Reconcile records to make sure that two sets of records (usually the balances of 2 accounts) match. Reconciling records and accounts can detect if something is different from what is standard, normal, or expected, which may indicate fraud.
Why this countermeasure matters
A lack of record and account reconciliation may lead to:
- fraudsters feeling more confident their actions will not be detected
- high levels of non-compliance or errors due to inconsistent and unclear processes, rules and decision-making
- less transparency over the actions and decisions of staff and third parties
- fraud or corrupt activity going unnoticed or unchallenged.

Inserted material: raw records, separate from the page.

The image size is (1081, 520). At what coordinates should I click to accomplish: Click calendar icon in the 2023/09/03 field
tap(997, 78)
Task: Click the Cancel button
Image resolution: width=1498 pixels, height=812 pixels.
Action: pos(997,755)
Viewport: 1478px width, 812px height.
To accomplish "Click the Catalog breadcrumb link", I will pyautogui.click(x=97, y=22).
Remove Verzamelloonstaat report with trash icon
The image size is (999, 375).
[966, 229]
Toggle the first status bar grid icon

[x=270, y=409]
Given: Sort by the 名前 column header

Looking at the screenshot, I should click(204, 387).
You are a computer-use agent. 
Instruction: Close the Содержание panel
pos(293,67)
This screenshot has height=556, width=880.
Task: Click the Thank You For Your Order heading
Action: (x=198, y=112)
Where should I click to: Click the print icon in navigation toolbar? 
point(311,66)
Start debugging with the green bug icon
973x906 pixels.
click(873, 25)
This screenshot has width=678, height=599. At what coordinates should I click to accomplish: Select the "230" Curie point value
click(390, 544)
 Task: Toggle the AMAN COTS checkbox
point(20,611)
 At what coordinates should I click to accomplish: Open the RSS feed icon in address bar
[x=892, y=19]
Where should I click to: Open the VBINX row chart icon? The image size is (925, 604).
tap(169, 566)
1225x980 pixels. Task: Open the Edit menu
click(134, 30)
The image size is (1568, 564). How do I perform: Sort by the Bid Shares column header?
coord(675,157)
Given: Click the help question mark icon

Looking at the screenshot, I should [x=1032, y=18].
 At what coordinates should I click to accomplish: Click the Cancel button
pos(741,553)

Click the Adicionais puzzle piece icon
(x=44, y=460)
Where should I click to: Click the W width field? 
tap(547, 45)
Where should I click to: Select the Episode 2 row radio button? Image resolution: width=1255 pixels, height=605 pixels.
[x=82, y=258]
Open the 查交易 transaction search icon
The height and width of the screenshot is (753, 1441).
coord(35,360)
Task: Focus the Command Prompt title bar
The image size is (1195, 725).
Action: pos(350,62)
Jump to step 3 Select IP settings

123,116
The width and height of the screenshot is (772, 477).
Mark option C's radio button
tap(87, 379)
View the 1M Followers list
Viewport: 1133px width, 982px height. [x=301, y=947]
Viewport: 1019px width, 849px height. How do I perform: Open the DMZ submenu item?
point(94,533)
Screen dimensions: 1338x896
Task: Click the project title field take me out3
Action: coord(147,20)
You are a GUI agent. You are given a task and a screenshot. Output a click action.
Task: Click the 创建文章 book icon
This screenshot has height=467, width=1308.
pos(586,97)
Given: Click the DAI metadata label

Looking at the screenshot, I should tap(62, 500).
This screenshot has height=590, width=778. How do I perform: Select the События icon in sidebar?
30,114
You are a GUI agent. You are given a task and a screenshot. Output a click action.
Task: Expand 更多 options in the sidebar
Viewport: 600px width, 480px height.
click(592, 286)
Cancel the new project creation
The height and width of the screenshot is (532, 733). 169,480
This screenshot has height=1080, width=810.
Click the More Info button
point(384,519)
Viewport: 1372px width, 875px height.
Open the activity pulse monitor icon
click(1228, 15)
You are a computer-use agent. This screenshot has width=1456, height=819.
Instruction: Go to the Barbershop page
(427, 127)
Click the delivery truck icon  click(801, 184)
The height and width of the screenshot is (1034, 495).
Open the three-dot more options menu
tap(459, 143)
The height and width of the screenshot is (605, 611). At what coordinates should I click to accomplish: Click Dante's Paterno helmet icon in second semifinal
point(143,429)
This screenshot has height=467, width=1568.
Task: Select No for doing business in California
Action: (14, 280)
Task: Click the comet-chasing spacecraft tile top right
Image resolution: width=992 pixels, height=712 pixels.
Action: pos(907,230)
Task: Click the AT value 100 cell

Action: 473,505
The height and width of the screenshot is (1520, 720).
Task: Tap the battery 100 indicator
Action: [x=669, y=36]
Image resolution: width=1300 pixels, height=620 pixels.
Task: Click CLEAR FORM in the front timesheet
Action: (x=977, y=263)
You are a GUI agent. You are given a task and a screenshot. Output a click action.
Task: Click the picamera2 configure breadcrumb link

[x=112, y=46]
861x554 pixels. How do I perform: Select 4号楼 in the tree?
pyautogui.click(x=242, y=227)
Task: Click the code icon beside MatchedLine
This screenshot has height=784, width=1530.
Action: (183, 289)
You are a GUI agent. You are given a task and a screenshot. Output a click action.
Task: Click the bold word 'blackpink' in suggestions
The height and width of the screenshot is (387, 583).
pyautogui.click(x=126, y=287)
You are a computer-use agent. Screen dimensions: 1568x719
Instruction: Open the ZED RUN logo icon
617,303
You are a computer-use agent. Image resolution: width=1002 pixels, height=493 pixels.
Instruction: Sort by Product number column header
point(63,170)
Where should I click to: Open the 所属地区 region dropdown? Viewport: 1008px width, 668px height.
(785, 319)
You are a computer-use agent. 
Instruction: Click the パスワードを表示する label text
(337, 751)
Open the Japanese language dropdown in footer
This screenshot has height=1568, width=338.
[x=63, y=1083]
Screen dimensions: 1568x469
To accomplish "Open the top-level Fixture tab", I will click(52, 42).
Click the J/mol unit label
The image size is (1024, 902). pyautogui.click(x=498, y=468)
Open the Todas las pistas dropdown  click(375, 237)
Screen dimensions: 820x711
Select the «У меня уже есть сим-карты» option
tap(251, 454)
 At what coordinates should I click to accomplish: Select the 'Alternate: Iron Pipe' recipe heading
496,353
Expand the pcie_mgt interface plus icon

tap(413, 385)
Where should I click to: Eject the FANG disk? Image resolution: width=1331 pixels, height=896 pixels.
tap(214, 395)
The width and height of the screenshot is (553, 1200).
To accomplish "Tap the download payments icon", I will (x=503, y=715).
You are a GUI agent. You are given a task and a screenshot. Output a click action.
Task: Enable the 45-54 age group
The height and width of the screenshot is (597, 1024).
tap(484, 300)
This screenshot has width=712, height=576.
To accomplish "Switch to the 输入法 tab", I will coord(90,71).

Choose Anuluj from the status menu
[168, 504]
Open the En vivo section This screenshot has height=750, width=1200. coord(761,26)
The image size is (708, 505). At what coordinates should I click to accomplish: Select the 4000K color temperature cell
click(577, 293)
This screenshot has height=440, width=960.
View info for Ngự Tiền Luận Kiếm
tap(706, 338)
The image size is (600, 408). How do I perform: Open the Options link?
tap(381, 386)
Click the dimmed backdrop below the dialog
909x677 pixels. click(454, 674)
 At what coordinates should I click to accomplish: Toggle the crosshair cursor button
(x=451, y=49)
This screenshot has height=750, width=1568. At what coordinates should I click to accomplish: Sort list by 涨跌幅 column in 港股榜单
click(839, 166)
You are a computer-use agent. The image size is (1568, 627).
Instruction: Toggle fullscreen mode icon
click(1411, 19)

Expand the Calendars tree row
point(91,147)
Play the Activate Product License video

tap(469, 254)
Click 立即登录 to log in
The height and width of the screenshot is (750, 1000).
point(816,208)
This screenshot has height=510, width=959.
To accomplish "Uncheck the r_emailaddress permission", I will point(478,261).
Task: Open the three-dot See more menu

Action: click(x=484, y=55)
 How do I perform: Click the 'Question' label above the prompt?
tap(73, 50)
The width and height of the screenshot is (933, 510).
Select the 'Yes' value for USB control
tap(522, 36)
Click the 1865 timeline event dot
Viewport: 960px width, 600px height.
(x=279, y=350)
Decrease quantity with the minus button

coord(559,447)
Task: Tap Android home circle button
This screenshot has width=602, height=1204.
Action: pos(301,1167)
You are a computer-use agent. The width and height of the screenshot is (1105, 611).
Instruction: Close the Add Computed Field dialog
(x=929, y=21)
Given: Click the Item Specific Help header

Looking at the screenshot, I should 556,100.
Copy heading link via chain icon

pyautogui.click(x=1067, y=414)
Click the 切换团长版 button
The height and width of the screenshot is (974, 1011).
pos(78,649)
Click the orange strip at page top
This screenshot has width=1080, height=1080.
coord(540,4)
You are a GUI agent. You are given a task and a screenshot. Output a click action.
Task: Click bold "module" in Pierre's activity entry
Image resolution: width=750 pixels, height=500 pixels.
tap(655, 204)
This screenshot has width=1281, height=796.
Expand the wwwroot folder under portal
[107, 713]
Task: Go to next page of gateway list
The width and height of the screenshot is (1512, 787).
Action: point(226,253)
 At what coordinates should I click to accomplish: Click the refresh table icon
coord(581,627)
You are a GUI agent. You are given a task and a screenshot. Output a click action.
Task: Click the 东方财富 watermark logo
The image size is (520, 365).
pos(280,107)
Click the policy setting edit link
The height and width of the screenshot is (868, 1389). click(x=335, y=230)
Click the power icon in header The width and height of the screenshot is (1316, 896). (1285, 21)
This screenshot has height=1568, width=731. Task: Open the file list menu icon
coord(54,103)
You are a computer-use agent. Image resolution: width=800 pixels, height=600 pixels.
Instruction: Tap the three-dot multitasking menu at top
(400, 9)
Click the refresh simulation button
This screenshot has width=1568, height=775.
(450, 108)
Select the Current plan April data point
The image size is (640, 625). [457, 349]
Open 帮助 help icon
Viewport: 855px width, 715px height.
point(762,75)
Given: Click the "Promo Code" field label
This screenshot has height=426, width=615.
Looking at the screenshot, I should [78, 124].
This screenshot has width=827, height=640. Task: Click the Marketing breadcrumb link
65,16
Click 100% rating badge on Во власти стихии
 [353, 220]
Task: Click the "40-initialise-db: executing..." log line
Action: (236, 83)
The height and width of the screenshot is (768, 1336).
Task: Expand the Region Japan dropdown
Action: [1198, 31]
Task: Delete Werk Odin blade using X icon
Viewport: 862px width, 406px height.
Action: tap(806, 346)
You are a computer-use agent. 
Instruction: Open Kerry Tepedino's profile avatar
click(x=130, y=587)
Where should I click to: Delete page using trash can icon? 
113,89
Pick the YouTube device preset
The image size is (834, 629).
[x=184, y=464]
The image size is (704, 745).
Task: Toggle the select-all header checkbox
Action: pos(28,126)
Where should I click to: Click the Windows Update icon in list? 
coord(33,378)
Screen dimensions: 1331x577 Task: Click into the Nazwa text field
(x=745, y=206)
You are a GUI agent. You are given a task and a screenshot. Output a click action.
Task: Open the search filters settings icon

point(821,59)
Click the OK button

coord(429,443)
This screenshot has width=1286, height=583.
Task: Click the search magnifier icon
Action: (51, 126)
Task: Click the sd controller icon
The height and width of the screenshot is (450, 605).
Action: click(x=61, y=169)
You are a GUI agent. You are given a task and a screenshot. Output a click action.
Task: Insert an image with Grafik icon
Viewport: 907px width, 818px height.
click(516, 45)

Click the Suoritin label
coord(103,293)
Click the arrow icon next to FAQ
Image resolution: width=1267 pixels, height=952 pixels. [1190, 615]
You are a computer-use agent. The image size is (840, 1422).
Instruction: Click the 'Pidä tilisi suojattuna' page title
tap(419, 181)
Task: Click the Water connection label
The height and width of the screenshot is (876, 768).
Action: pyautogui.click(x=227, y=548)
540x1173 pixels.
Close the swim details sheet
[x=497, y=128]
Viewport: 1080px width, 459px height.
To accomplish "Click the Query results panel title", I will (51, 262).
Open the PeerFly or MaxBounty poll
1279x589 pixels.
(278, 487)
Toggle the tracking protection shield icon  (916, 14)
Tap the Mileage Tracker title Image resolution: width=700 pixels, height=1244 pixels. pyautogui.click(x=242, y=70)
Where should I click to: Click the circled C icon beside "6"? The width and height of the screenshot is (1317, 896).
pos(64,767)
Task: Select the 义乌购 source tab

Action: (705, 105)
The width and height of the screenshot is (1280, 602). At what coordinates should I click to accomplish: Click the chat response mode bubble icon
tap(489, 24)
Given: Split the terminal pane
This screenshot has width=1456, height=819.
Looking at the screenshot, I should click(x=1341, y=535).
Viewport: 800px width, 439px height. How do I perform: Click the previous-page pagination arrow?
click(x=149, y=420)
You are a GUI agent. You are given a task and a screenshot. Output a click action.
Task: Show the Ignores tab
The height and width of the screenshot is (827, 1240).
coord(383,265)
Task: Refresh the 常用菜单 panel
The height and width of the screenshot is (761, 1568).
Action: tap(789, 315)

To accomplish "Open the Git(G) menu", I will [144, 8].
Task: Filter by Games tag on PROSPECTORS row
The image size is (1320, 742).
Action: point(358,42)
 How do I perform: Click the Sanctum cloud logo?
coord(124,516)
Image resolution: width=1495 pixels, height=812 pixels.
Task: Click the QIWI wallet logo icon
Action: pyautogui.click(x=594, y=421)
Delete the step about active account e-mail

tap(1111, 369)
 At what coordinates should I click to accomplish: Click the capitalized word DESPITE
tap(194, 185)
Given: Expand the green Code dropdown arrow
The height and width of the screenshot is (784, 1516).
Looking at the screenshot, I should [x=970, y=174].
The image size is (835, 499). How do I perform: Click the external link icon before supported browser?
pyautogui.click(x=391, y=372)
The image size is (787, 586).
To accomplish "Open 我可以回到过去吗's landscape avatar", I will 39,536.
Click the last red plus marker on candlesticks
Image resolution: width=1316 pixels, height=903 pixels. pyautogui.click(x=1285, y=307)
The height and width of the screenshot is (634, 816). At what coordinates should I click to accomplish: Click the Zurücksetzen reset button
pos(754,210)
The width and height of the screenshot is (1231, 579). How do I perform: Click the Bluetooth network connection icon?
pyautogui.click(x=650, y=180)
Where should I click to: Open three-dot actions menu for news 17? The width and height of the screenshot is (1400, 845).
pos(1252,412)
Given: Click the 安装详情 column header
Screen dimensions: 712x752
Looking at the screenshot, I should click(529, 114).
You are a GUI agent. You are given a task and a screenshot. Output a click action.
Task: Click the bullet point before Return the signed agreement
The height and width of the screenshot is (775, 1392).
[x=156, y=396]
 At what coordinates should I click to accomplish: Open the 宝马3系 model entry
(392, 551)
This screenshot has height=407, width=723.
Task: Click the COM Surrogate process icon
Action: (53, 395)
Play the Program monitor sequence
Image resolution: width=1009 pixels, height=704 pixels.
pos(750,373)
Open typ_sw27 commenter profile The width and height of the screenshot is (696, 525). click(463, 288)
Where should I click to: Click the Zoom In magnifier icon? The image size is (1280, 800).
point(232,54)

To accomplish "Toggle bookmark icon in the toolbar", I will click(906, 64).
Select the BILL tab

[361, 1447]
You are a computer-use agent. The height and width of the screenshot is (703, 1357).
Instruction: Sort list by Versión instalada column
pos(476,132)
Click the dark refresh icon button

How you might apply this countermeasure
Some ways to implement this countermeasure include reconciling records by comparing:
- travel approvals each month with the trips booked using a travel vendor
- credit card expenses with receipts
- overtime budgets against spending
- assets ordered versus assets received.
How to check if your countermeasures are effective
Here are some ways to measure the effectiveness of this type of countermeasure:
- confirm that the reconciliation is segregated from the processing. Make sure that one staff member cannot process and reconcile the same activity
- review who has access to complete reconciliations
- walk through the process with a staff member while they complete a reconciliation
- confirm a consistent reconciliation process exists
- confirm that records cannot be manipulated
- review the process to determine if it would identify different methods of fraud
- conduct interviews, workshops or surveys with staff who complete reconciliations to measure their understanding and thoughts about fraud control policies
- check if and how reconciliation results are reported.